PASSAGE TO READ:
The appeals process begins after your insurance company gives you an "adverse determination" letter. This letter must come within three days of the initial utilization review and must include the reasons your request was denied, information on how this denial can be appealed and information on how to obtain the company's clinical review criteria. Once you've received this letter, you have the option to file an appeal.
The first step may be obvious -- call your insurance company to say you want to file an appeal. If you leave a message with this information, the insurance company is required to return your call within one business day. At this point you can choose an expedited or standard review of the appeal. Normally, you'd want an expedited review when the denied medical coverage is needed immediately. Pick the standard review if you don't need the coverage immediately or if an expedited review is denied.
Once the appeal begins, you or your provider may have to provide the insurance company with additional medical information. This information should be reviewed by the insurance company or outsourced to a utilization review organization. Licensed and registered utilization review agents (usually physicians or other health care providers) who know about your particular condition must make this decision.
After you've handed over all the requested information, the insurance company must respond to your appeal within a set time frame. For expedited appeals, you should receive a decision within two business days. With a standard appeal, the decision should be issued within 60 days. These time frames can prove extremely important -- if your plan does not respond within the set time line, the initial denial of coverage is automatically reversed and your insurance company must pay for the services. So be sure to keep track of what you sent and when you sent it.
If your appeal is denied, your insurance company is required to send you a "final adverse determination" letter. This document should include the specific reasons for the denial, along with any necessary medical explanations. It should also provide information on how you can receive a copy of the insurance company's clinical review criteria. Finally, depending on your state's laws, the letter may include information on how to make an external appeal that involves a third-party decision-maker, usually an independent review organization.

QUESTIONS:
1. From the passage on insurance appeals, transcribe the text from "The first step" up to and including "review is denied.".
2. According to the passage on insurance appeals, what must the initial "adverse determination" letter include? List every item.
3. Why does the passage on insurance appeals advise keeping track of what was sent and when it was sent?

RECORD SET:

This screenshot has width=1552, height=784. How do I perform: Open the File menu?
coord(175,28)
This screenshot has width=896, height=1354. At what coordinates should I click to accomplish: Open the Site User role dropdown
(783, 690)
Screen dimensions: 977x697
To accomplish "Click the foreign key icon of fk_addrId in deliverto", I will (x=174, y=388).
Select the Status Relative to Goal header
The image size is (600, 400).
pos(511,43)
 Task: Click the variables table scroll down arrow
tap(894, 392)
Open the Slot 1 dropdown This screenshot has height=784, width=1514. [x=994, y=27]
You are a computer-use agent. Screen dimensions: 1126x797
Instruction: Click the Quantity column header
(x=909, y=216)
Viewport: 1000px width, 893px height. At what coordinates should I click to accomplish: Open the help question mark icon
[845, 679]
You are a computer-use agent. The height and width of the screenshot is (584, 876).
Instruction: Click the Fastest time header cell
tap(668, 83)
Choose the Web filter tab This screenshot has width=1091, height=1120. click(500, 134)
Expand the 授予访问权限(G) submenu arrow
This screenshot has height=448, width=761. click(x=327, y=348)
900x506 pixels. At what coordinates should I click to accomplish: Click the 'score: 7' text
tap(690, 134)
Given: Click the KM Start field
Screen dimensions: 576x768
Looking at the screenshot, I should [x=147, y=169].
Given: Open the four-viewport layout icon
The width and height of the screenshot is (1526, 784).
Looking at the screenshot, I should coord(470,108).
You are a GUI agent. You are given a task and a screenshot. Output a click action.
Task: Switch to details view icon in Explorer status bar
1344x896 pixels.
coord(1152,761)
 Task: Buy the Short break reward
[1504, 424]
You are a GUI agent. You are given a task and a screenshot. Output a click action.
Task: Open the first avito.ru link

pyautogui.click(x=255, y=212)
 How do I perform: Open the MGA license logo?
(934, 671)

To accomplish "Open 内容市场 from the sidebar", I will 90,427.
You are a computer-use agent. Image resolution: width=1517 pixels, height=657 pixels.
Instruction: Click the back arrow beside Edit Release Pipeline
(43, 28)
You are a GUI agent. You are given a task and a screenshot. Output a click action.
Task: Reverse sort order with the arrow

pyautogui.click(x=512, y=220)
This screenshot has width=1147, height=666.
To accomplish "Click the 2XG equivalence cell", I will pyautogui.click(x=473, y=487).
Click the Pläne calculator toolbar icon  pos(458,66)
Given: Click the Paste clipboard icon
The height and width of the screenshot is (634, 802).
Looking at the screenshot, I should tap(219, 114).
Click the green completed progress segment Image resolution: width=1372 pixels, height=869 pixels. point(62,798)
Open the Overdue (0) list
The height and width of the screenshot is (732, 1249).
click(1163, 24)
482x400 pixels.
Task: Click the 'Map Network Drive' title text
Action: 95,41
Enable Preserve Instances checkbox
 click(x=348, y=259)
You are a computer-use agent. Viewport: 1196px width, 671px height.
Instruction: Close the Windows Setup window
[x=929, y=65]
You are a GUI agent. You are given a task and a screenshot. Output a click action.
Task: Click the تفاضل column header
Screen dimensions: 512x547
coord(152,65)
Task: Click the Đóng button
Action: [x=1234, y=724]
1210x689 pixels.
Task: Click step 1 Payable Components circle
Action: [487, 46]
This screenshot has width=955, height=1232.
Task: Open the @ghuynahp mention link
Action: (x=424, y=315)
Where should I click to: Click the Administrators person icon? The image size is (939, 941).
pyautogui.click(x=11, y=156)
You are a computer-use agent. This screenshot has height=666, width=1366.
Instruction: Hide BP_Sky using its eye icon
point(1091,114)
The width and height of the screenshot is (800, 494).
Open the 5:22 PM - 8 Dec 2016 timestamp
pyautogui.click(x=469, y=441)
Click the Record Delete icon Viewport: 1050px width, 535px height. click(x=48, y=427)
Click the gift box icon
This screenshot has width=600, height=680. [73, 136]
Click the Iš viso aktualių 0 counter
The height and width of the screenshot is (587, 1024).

SOLUTIONS TO EACH TASK:
1.
The first step may be obvious -- call your insurance company to say you want to file an appeal. If you leave a message with this information, the insurance company is required to return your call within one business day. At this point you can choose an expedited or standard review of the appeal. Normally, you'd want an expedited review when the denied medical coverage is needed immediately. Pick the standard review if you don't need the coverage immediately or if an expedited review is denied.

2.
- The reasons the request was denied
- Information on how the denial can be appealed
- Information on how to obtain the company's clinical review criteria

3. The insurance company must respond to an appeal within a set time frame: two business days for an expedited appeal and 60 days for a standard one. If the plan does not respond within that time, the initial denial of coverage is automatically reversed, and the insurance company must pay for the services.